La pulseada por la laicidad es una batalla política

Los sindicatos y parte de la opinión pública han intentado probar al gobierno y a la ANEP, la Administración Nacional de Educación Pública, promoviendo el uso de tapabocas con signos políticos en las aulas y fue firme y clara la actitud de las autoridades, prohibiendo esos excesos. Tras esa decisión, los promotores de la protesta abandonaron su prédica, pero no hay dudas de que vendrán paros y otros ejercicios similares, como ya se anuncian, porque no se trata sólo de oponerse a la LUC, sino de ejercer la militancia política e ideológica de todas las formas posibles.

La Constitución y las normas de la Enseñanza son claras: no se puede hacer ninguna manifestación de índole política adentro de los locales educativos y las autoridades tienen la obligación de impedir cualquier manifestación en ese sentido.

El uso de tapabocas con expresiones contra la ley de urgente consideración está prohibido y ello no tiene vinculación con la "libertad de expresión", como insólitamente pretende interpretarse sino con la necesidad de no influir en la opinión que se vayan formando los alumnos por sí mismos, en una relación ineludiblemente asimétrica. Como claramente lo expresó el ministro de Educación y Cultura, Dr. Pablo da Silveira, "un docente está en situación de superioridad psicológica, funcional y simbólica respecto de sus alumnos. Por eso debe autolimitarse en lo que dice y hace. Ese ejercicio de responsabilidad profesional, se llama laicidad".

Otro tanto ocurre con la colocación de carteles proselitistas en los liceos y otros centros educativos, una añeja costumbre que el país debe superar, como ha venido ocurriendo últimamente con la denuncia de las autoridades ante la Justicia y las sentencias dictadas en ese sentido.

Es interesante advertir que hay profesores que han reaccionado contra esos excesos, como Pablo Cayota, quien no dudó en censurar esos hechos. Pero, a la vez, hay otros voceros que justifican el proselitismo, aunque, preguntados en algunos programas de televisión sobre qué opinarían en caso de que las manifestaciones propagandísticas tuvieran un sentido contrario a sus posiciones, como por ejemplo el uso de tapabocas con una leyenda contra el aborto o contra el Frente Amplio, no dudaron en afirmar que esas conductas sí violarían la laicidad. Es decir, para algunos dirigentes sindicales y políticos la laicidad vale en algunos casos y en otros no.

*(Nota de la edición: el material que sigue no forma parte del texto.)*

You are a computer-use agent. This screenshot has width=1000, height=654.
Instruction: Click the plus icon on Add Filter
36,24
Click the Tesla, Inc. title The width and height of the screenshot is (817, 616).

Es muy claro que esta es una lucha política. Hoy la protesta es contra la ley de urgente consideración, pero mañana será por cualquier otro asunto: se trata de ocupar los espacios de la Enseñanza, de hacer política en los liceos, de imponer el relato frenteamplista en las aulas y de trancar a las autoridades en todo lo que sea posible.

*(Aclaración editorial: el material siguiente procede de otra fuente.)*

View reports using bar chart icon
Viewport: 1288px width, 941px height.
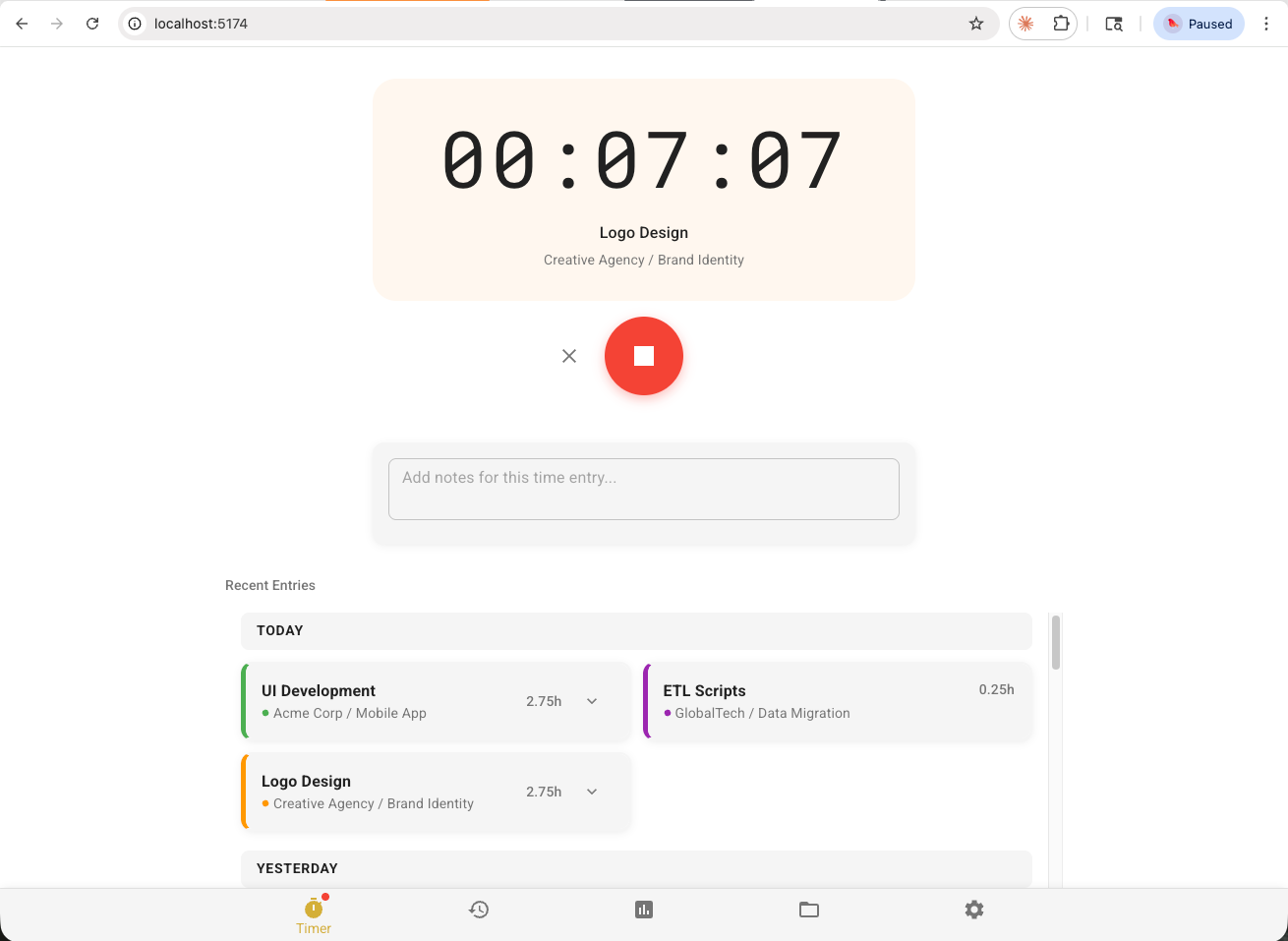pyautogui.click(x=644, y=910)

Hace ya muchos años, el expresidente Mujica sostuvo con su lenguaje característico que "hay que hacer mierda" a los sindicatos de la Enseñanza, refiriéndose precisamente al poder de fuego que tienen esas organizaciones para oponerse a cualquier propuesta de cambio que provenga de los gobiernos. Se opusieron a la reforma educativa que en el año 95 promovió el gobierno colorado de entonces y se opusieron a las medidas que ensayaron las administraciones frenteamplistas, al punto que el expresidente Tabaré Vázquez no pudo sostener una declaración de esencialidad de los servicios educativos que había decretado ante unos paros. Quiere decir que la lucha viene muy de antes.

Será muy difícil esta pulseada, pero es claro que el gobierno ha marcado la cancha desde el principio, imponiendo su natural autoridad y haciendo valer los criterios del Derecho, que son los que deben prevalecer en cualquier circunstancia. Hay que acudir también a la fuerza de la opinión pública, porque es evidente que se trata de una batalla cultural que tiene amplias repercusiones: que la Universidad de la República haya aceptado que el salón principal de la Facultad de Arquitectura se denomine -injustificada y vergonzosamente- Ernesto Ché Guevara, es una expresión indesmentible de cómo fue abusada la autonomía universitaria para hacer política. Y de la peor. Ante este atropello en concreto, el gobierno no tiene facultades para actuar, no puede derogar esa resolución universitaria, ya que violaría la ley orgánica de 1958. Es la propia Universidad de la República la que debe reaccionar y, en ese campo, la opinión pública puede influir decisivamente, por lo menos para que en el futuro no se repitan esos excesos.

Va a llevar tiempo recuperar la normalidad democrática, pero es una tarea noble. La vida de la República depende de estas jornadas iniciales, sentando el postulado de que la ley prevalecerá siempre y hay que respetarla siempre.